My Dad, on my advice, bought a Dell about 3 years ago. The idea was that if he had trouble with it, he'd have someone to call. Well, this weekend while I was home helping him figure out why his backups weren't working to par, his installation of XP Home just died utterly. Every time you attempt to start, no matter which way, you got the Stop 0x000007B, which translates, more or less, to "I can't find your boot disk." Never mind that starting the recovery console and running chkdsk worked just fine.

Ok, so just reinstall XP. Well, that failed because when it got to the point where it had booted the installation software from the hard disk (after it copied that stuff from the CD), it couldn't find it.

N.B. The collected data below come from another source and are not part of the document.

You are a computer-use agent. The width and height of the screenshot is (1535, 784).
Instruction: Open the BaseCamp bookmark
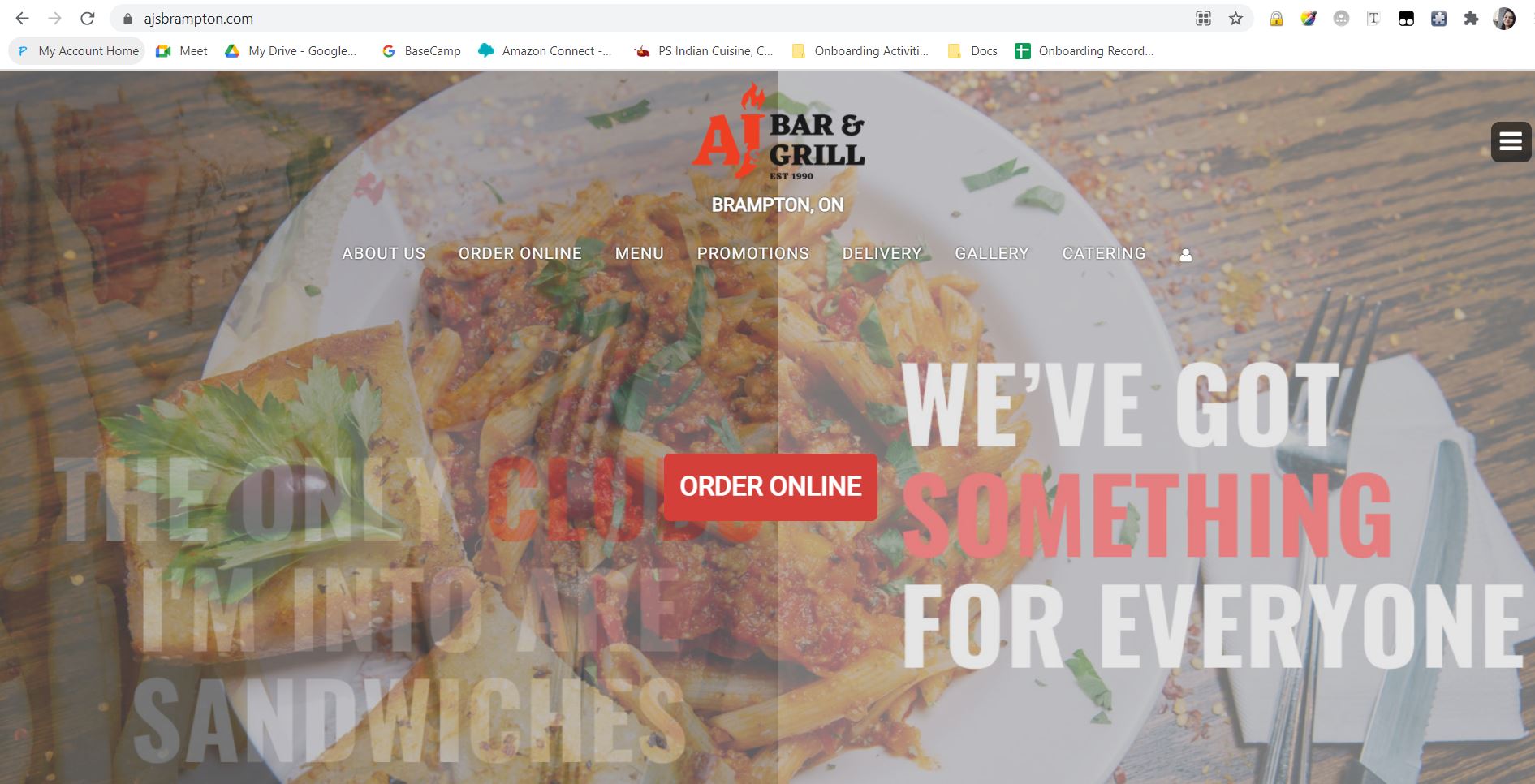point(421,51)
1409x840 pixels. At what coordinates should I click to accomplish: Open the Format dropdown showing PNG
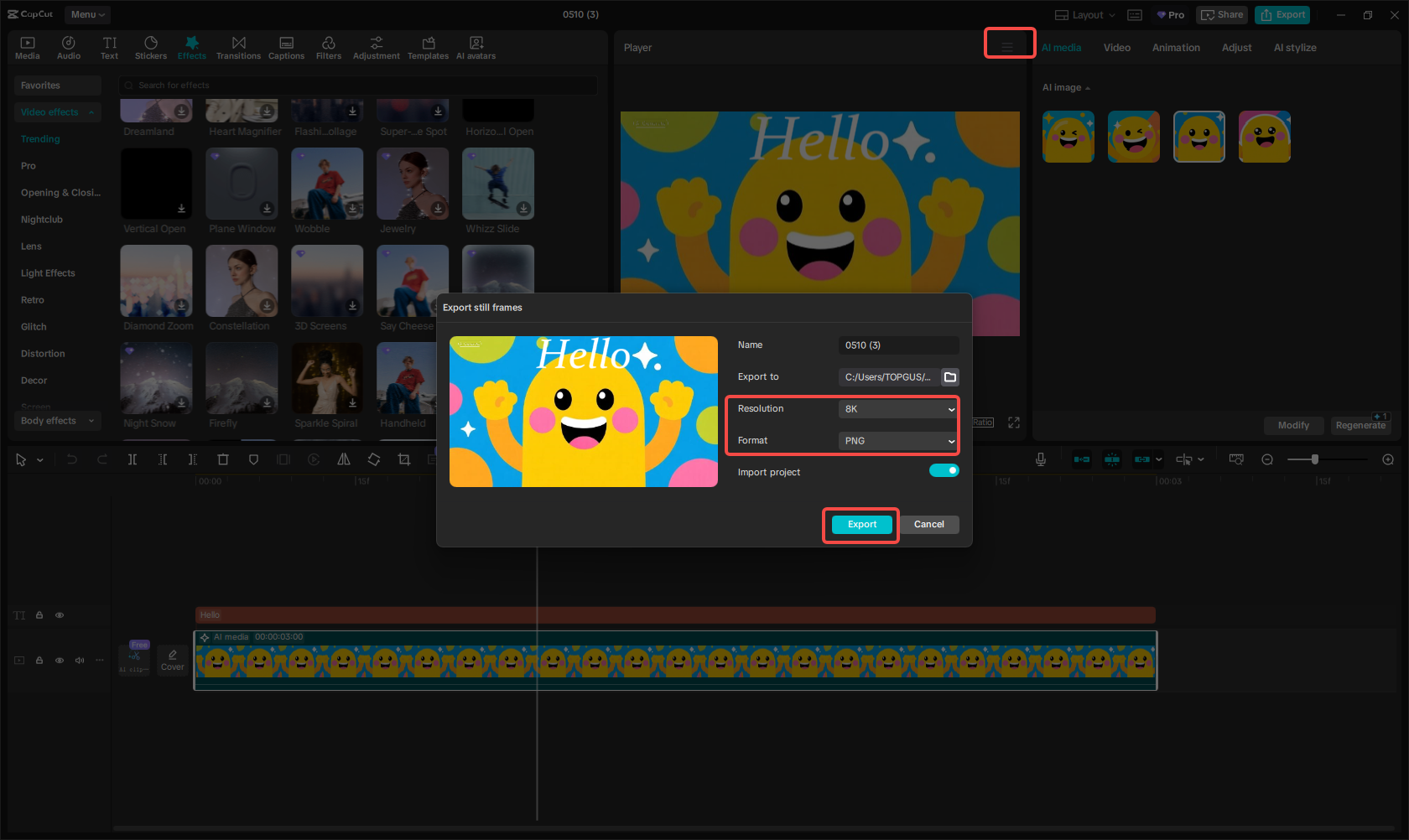pos(898,441)
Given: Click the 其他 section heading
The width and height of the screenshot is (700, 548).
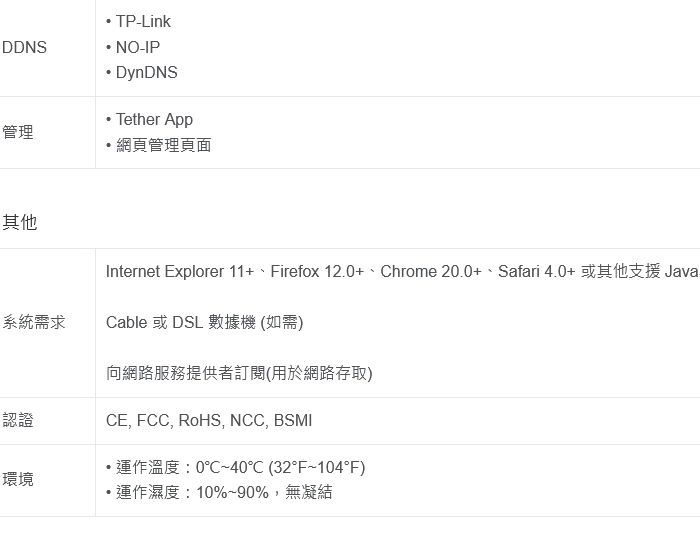Looking at the screenshot, I should pos(20,222).

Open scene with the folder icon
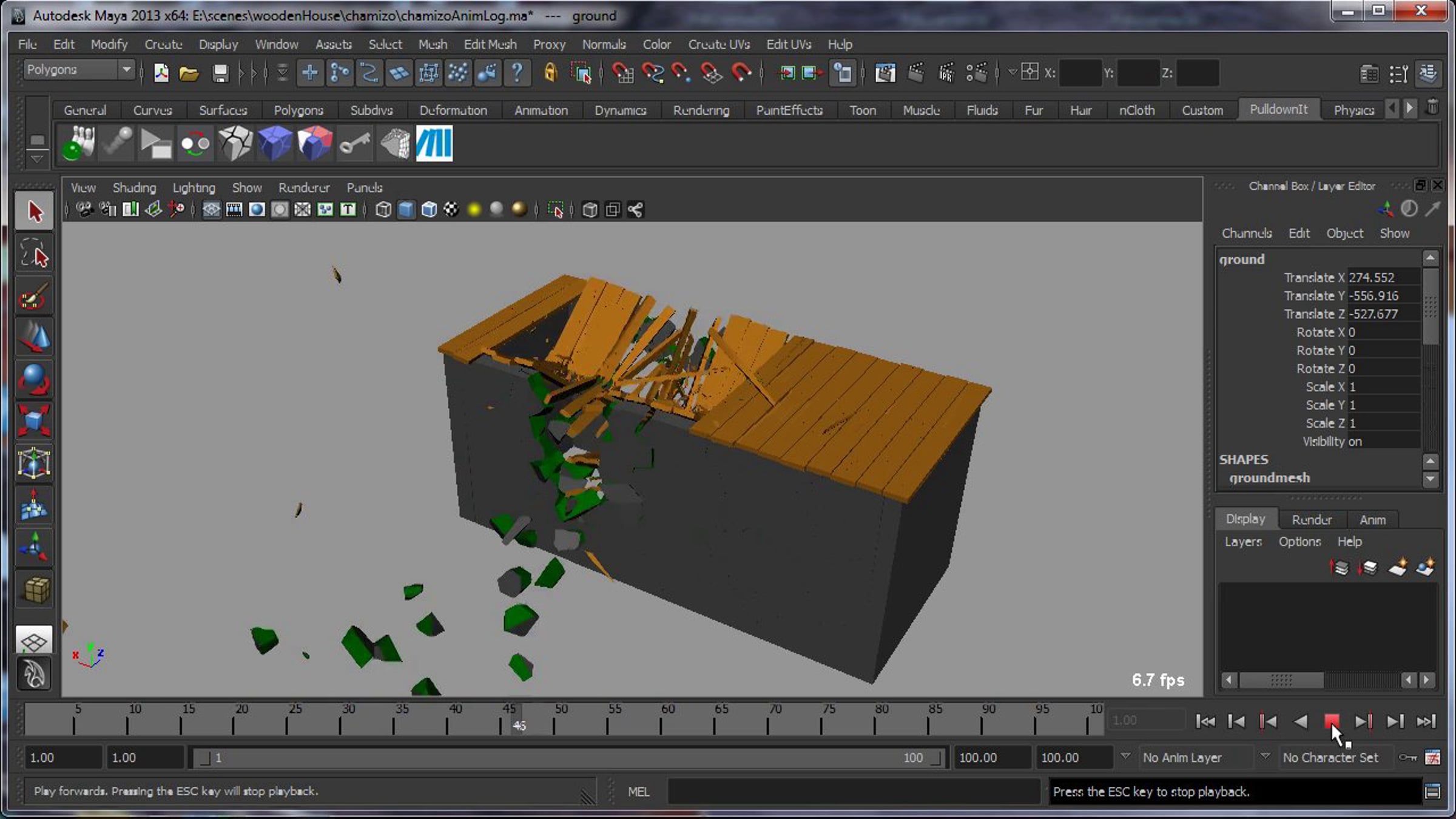pyautogui.click(x=189, y=73)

So I said to myself, "Why am I killing myself with this crap? Mom switched to a mac years ago and hasn't had any trouble like this." So we went through the list of things he does with his machine. And it boils down to all the stuff that comes free with OS X, Office, Quicken and (eventually, but not right now) TurboTax - all of which are available on the mac.

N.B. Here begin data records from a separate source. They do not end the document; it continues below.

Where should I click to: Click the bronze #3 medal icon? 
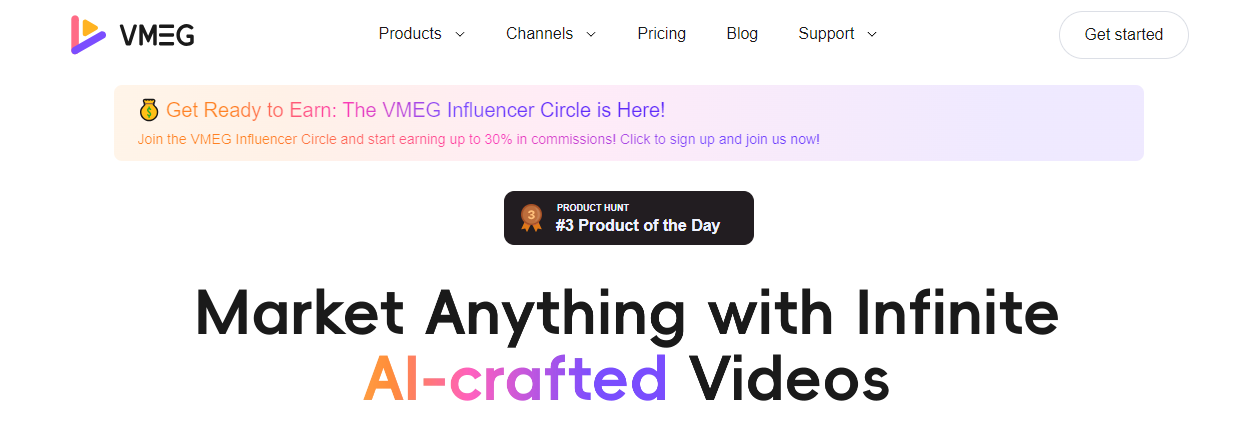[x=531, y=217]
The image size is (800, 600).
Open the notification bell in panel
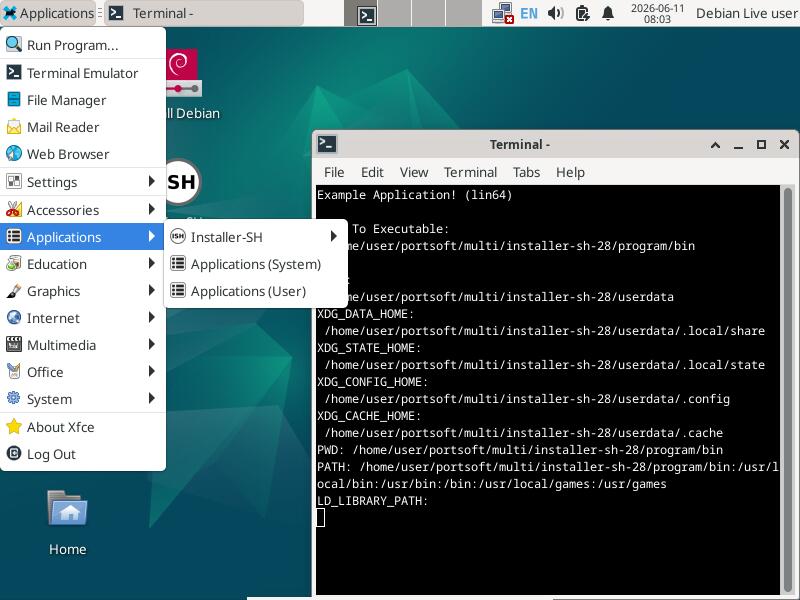608,13
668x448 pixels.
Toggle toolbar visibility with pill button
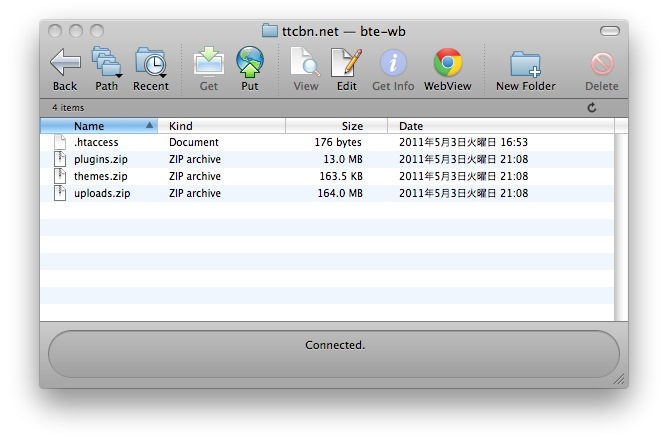[609, 31]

But it sucks to spring him with a bill for a $600 machine (actually, since his monitor is starting to show symptoms, I'd probably have steered him to an iMac, so it'd be $1200), plus an additional $175 worth of software on a holiday weekend, so the compromise was to first go to Fry's and buy the cheapest copy of Vista we could find - Home Basic Upgrade.

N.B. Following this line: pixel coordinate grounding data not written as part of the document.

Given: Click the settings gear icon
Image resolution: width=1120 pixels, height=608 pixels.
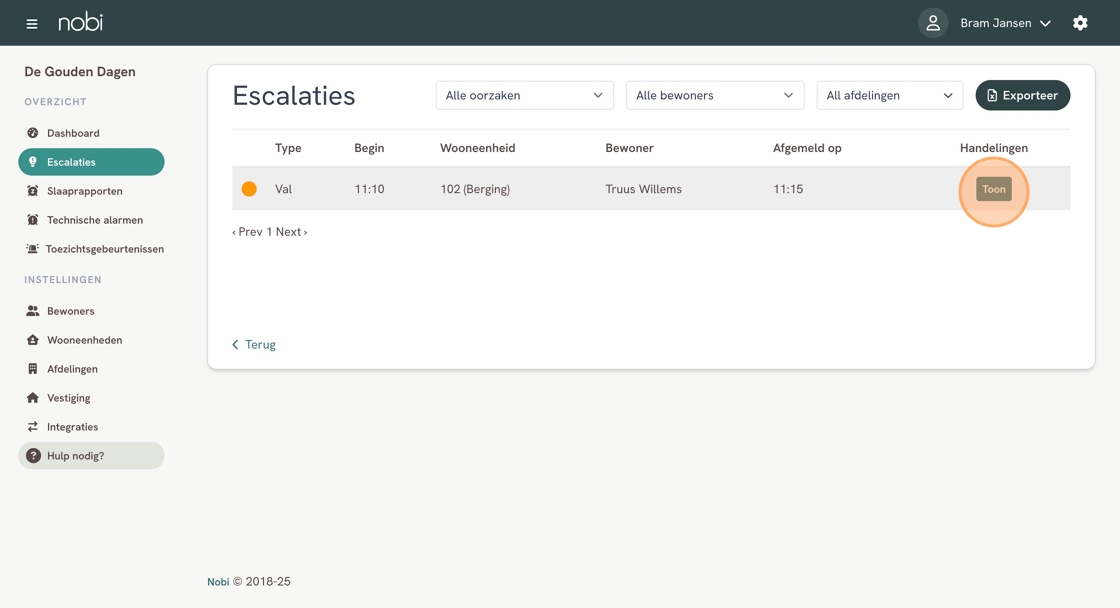Looking at the screenshot, I should [x=1080, y=23].
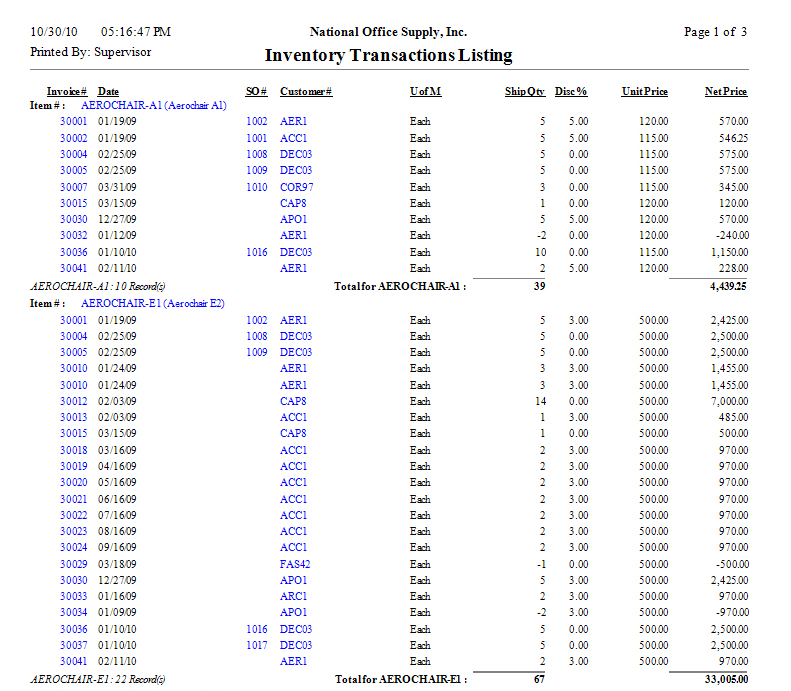Open the AEROCHAIR-E1 (Aerochair E2) item link
The image size is (791, 691).
(x=153, y=303)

The installation went well enough, but one problem sprang up immediately. We were legitimately allowed to use the upgrade version, since this was a machine that was running XP Home before, but because XP Home was not bootable, we needed to perform a clean install of Vista - something the license key did not allow. That resulted in spending an hour on the phone with Microsoft for them to engage in the workaround that makes the installation think it was upgraded.

Now, let's set aside for a moment the fact that they've wasted an hour in the life of a paying customer. That's not the sort of thing that you talk about in the sales brochures of most successful products. Sure, some products require maintenance, but this entire waste of time was of Microsoft's own invention. It serves no purpose that advances my Dad's computer's ability to do what it needs to do. No, this is just the 2009 manifestation with Bill Gates' personal vendetta against the perceived evils of software piracy. Bah.

But let's look at this another way. What does it cost Microsoft to staff the call center that needs to handle all of these issues? How much of the cost of a copy of Vista goes towards paying for the licensing bullshit that does me, the paying customer, no good at all - in fact, wasted (so far) an hour of my time? Since the vast majority of Windows Vista installations are done by OEMs, would just dispensing with the licensing bullshit really cost Microsoft that much?

Next on the hit parade is UAC - User Access Controls. The "Cancel or allow?" dialogs that sprinkle out of virtually every administrative task in which you engage. Now, to be fair, when you perform certain system updates and administrative changes in OS X, it pops up an authentication dialog, which is more or less the same thing. But in OS X, there are far fewer of them, and they're really built around security related things that really should be gated.

To quote Irving Berlin, it's spinach, and I say the hell with it.